• _REQUIRED ACTION A_:
Answer these questions about the list of math problems, marking each answer (i), (ii), (iii) to match.
(i) In the polynomial problem, which coefficient must be divisible by p?
(ii) Which two quantities does one problem ask you to compare?
(iii) What is the value of a₁ in the numerical sequence?
• _REQUIRED ACTION B_:
Render this sentence from the list of math problems into Spanish: "Prove that among the terms of this sequence there are an infinite number of complete squares."
• _REQUIRED ACTION C_:
Proceed with the list of math problems, picking up after its final sentence.

• _DOCUMENT SECTION_:
╔══

Is there a sequence of natural numbers in which every natural number occurs exactly once, and for any \(k = 1, 2, 3, \dots\) the sum of the first \(k\) terms of the sequence is divisible by \(k\)?
Prove that if \((p, q) = 1\) and \(p/q\) is a rational root of the polynomial \(P (x) = a_nx^n + \dots + a_1x + a_0\) with integer coefficients, then
a) \(a_0\) is divisible by \(p\);
b) \(a_n\) is divisible by \(q\).
What has a greater value: \(300!\) or \(100^{300}\)?
Prove that if \(x_0^4 + a_1x_0^3 + a_2x_0^2 + a_3x_0 + a_4\) and \(4x_0^3 + 3a_1x_0^2 + 2a_2x_0 + a_3 = 0\) then \(x^4 + a_1x^3 + a_2x^2 + a_3x + a_4\) is divisible by \((x - x_0)^2\).
Does there exist a number \(h\) such that for any natural number \(n\) the number \(\lfloor h \times 2021^n\rfloor\) is not divisible by \(\lfloor h \times 2021^{n-1}\rfloor\)?
A numerical sequence is defined by the following conditions: \[a_1 = 1, \quad a_{n+1} = a_n + \lfloor \sqrt{a_n}\rfloor .\]
Prove that among the terms of this sequence there are an infinite number of complete squares.

╚══

• _DATASET ENTRIES_:
╔══

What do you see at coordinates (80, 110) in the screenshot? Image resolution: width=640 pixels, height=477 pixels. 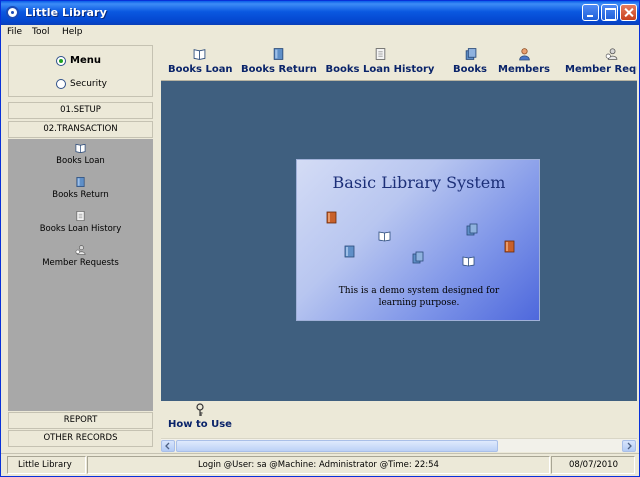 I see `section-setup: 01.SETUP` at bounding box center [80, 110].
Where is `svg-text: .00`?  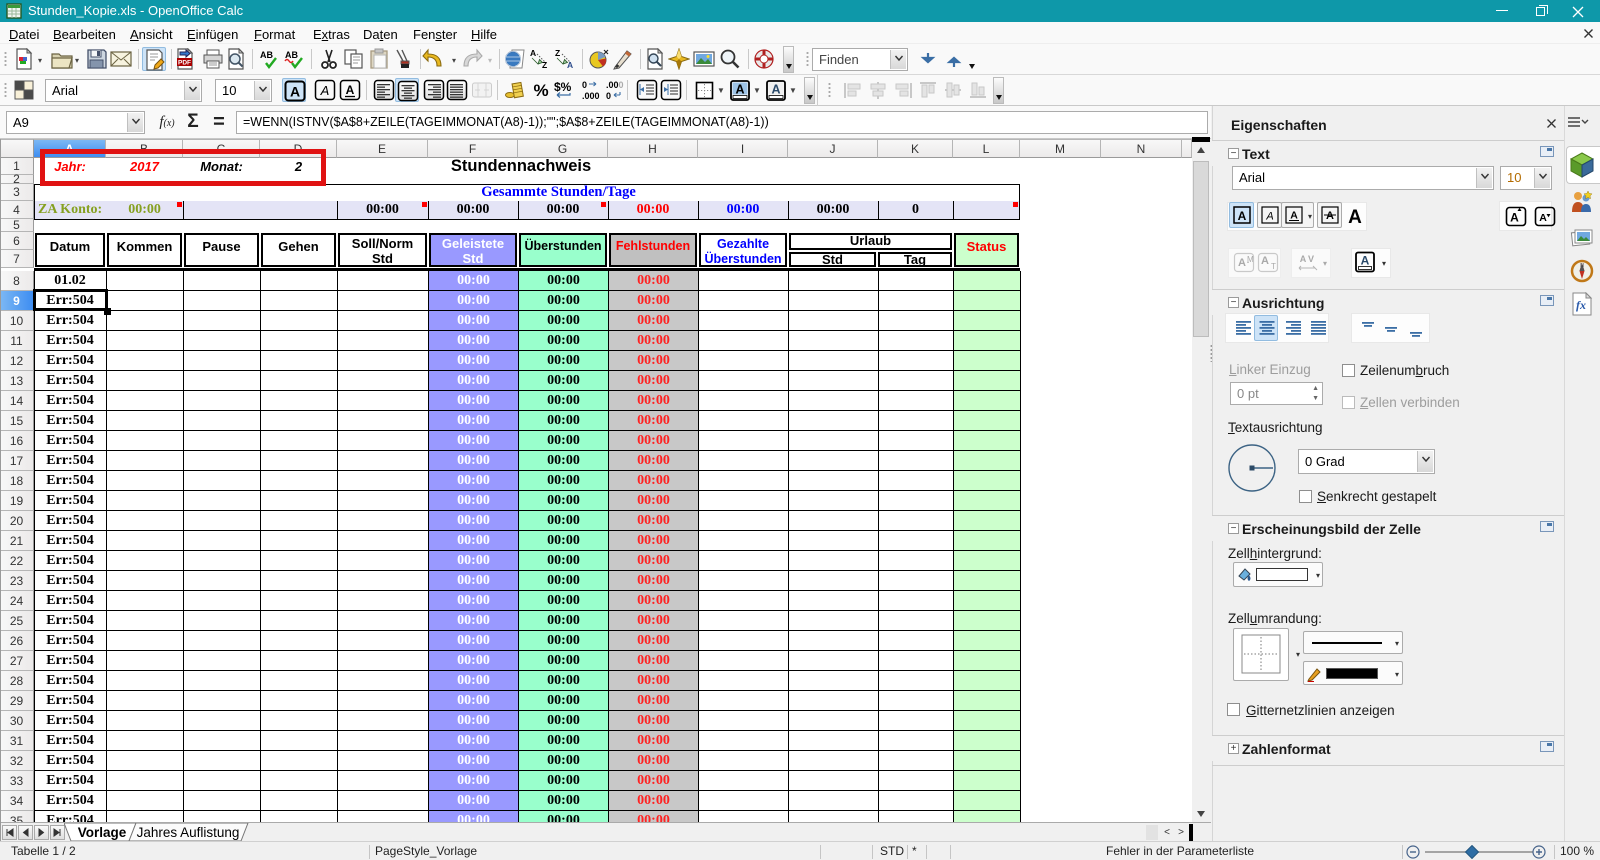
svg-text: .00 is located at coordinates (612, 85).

╚══
╔══

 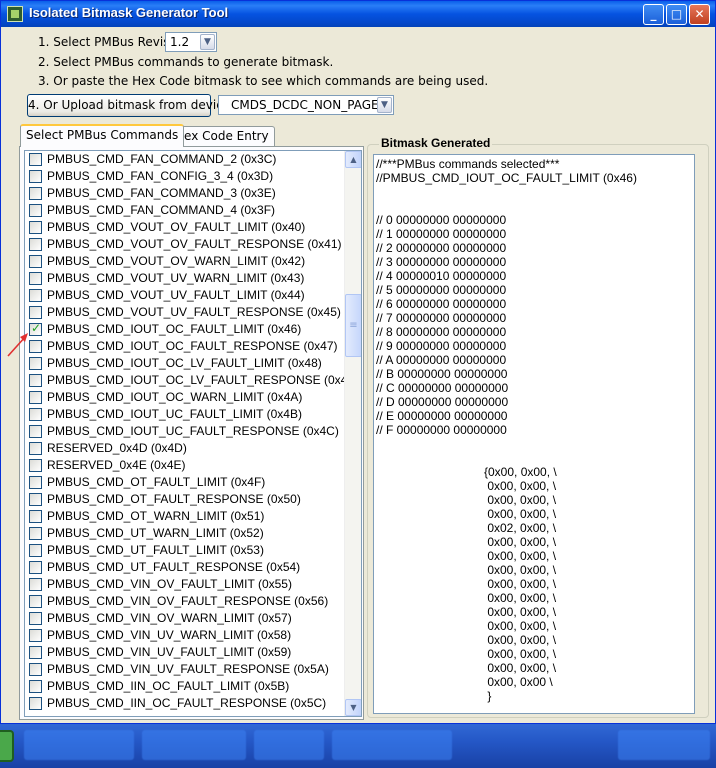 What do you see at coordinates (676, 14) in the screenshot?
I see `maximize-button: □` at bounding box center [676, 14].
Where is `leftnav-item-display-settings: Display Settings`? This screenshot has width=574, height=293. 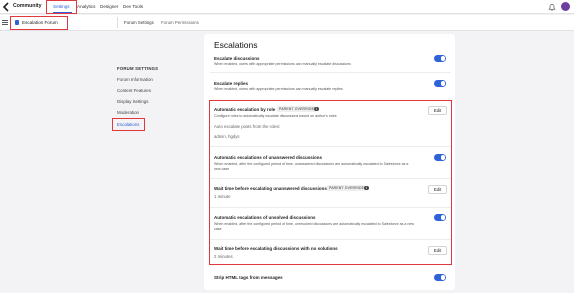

╚══

• _TASK ANSWER A_:
(i) a₀
(ii) 300! and 100^300
(iii) 1

• _TASK ANSWER B_:
Demuestre que entre los términos de esta sucesión hay una cantidad infinita de cuadrados perfectos.

• _TASK ANSWER C_:
Prove the divisibility rule for \(3\): the number is divisible by \(3\) if and only if the sum of its digits is divisible by \(3\).
Find the smallest \(k\) such that \(k!\) (\(k!= k\times(k-1)\times \ldots \times 1\)) is divisible by \(2024\).
While studying numbers and its properites, Robinson came across a 3-digit prime number with the last digit being equal to the sum of the first two digits. What was the last digit of that number if among the number did not have any zeros among it’s digits?
When Robinson Crusoe’s friend and assistant named Friday learned about divisibility rules, he was so impressed that he proposed his own rule:
a number is divisible by 27 if the sum of it’s digits is divisible by 27.
Was he right?